Il y a quelque chose de dérangeant à parler de ce « nouvel » album de Miles Davis. Quelque chose, aussi de dérangeant à l’écouter, du reste. Comme l’impression d’avoir profané la tombe d’un roi vaudou.
Rubberband, c’est l’album sur lequel bossait le maître quand la faucheuse a décidé de l’embaucher pour un festival ininterrompu là haut, ou là bas, ou ailleurs. Un disque dont Miles Davis avait du reste donné les contours, dans la foulée de Tutu ou Doo Bop. Il voulait expérimenter les sonorités hip hop comme il avait balancé un immense coup de pied avec Around The Corner et Bitches Brew dans le rock.
Alors oui, les notes égrainées par Miles Davis sur Rubberband font mouche. Evidemment. Surtout quand on est fan. Mais on a le sentiment un peu malsain d’y voir un collage de quelques thèmes assez artificiel, par manque de matériel peut-être. Certains titres nous rappellent Miles (This is it, Maze, fantastique morceau), mais la moitié de l’album fait appel à des vocalistes. Et là, c’est le drame ! C’est la profanation ! C’est l’anathème ! Comment mettre des voix sur la musique de celui dont la trompette était une voix (sa reprise de Time After Time de Cyndi Lauper en fut le plus bel exemple). Au-delà du crime de lèse-majesté, les voix font passer la trompette de Miles Davis pour un simple accompagnement. L’idée de duo, certainement celle à l’origine de ce choix artistique, tombe à l’eau.
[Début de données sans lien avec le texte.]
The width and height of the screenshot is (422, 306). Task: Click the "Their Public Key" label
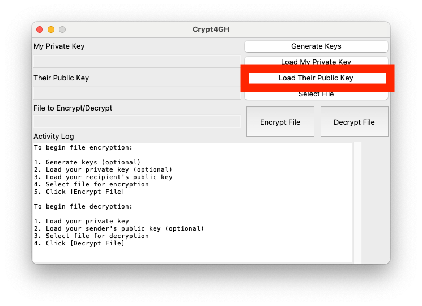61,78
Rubberband tel qu’il est présenté aujourd’hui par ses producteurs (dont le neveu de Miles Davis) semble au final n’être qu’une ébauche du grand album qu’il aurait pu être. Le génie s’entend par touches musicales. Mais la production trop moderne et le parti pris d’une collaboration trompette/voix noie bien trop le propos. Et puis, dans les années 90, le mariage jazz/hip hop commençait tout juste à faire son chemin, alors qu’en 2019, c’est un genre devenu si courant que la surprise n’opère plus.
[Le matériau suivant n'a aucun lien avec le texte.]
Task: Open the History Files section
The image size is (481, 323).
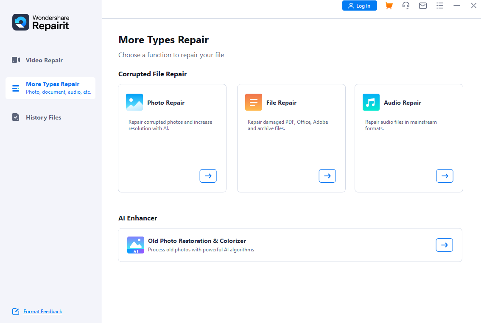Action: pos(43,117)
Ici chez Myskeuds, on a eu pour ambition dès le début d’une seule et unique ligne éditoriale : on aime alors on en parle.
Mais il faut des exceptions. Et la bonne moitié de Rubberband est cette exception. Mais pour les deux-trois pépites que l’on suppose, et pour la passion vouée à l’oeuvre de Miles Davis, il nous était impossible de ne pas parler de ce disque.